Analysts and brokers have subscription services that will rate a stock according to various yardsticks making it much easier for them to find the best stock to invest in.
As an example, auto companies like Ford (ticker: F) have recently made some value lists because they have a strong infrastructure but their price has been beat down by market conditions.
Value investing—the Buffett/Graham approach—is as popular as ever, particularly in an aging bull market like today where stocks overall have gotten expensive.
However, investors may be misled into buying a stock just because it’s cheap.
It could be the company’s business is in decline, or it’s facing regulatory or management problems, and the stock is fairly priced even at a low level.
Growth stocks come from companies whose business and market share is increasing; investors are betting that the price of the stock will rise along with the company’s fortunes.
Apple (ticker: AAPL) and Alphabet (ticker: GOOG) are good examples in today’s market.
They are two very large companies which have rewarded investors with steady share increases over the years, although AAPL has recently run into some headwinds.
Growth stocks typically pay small or no dividends, so you’re counting on share price increases and not regular income when you buy them.
A classical ETF that represents growth stocks is the Russell 2000 ETF (ticker: IWM).
Many individual stocks in the Russell are smaller companies that have good growth potential such as Dyax (ticker: DYAX), Cubesmart (ticker: CUBE), Manhattan Associates (ticker: MANH) and Tyler Technologies (ticker: TYL).
Dividend stocks pay high yields and traditionally have a more stable stock price; these appeal to stock market investors looking for regular income, not appreciation.
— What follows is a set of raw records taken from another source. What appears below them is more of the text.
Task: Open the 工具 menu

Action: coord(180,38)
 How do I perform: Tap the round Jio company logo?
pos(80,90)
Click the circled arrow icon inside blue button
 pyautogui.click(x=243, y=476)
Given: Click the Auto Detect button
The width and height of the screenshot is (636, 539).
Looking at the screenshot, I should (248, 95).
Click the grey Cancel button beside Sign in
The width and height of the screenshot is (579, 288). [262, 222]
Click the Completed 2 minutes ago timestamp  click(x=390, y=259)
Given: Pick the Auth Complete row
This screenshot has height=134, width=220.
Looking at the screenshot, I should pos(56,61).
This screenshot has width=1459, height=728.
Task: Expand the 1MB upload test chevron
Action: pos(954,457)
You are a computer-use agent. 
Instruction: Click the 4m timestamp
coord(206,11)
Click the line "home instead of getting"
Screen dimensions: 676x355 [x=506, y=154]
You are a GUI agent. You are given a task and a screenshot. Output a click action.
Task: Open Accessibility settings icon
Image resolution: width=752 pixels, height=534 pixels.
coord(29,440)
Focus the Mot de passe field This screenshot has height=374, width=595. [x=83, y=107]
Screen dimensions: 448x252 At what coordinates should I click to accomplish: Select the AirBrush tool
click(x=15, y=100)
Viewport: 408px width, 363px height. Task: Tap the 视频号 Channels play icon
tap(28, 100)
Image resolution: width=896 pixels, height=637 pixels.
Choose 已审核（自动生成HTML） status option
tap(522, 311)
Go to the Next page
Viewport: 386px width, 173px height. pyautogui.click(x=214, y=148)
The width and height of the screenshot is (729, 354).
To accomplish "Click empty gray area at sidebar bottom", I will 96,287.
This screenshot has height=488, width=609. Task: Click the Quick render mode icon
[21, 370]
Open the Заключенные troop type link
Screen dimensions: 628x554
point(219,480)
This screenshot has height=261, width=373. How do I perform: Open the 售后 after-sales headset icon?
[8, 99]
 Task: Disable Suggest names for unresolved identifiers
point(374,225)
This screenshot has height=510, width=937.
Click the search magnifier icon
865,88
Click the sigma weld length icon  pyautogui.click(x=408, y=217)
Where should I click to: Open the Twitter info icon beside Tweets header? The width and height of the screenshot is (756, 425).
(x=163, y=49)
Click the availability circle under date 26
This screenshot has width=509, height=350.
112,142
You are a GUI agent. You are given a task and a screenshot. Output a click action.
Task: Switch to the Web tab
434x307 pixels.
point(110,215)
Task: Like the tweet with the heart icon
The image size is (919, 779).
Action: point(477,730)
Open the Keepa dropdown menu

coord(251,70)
Dividend stocks have been more attractive in the recent environment of very low interest rates, which make bond investments relatively unappealing.
On the other hand, many of these former stodgy stocks have shown increasing volatility recently—Exxon (ticker: XOM) being a good example.
Its dividend is close to 3% annually—but in a recent 52-week period it was down over 13%, representing a net loss.
At Online Trading Academy, we recommend that students set their investing goals and the style of investing before they consider buying any stock.
Then they can identify stocks that meet their specific criteria, and finally identify the specific Demand Zone in which to buy.
Even the best stock isn’t a good investment if the timing isn’t right or it isn’t appropriate for your needs.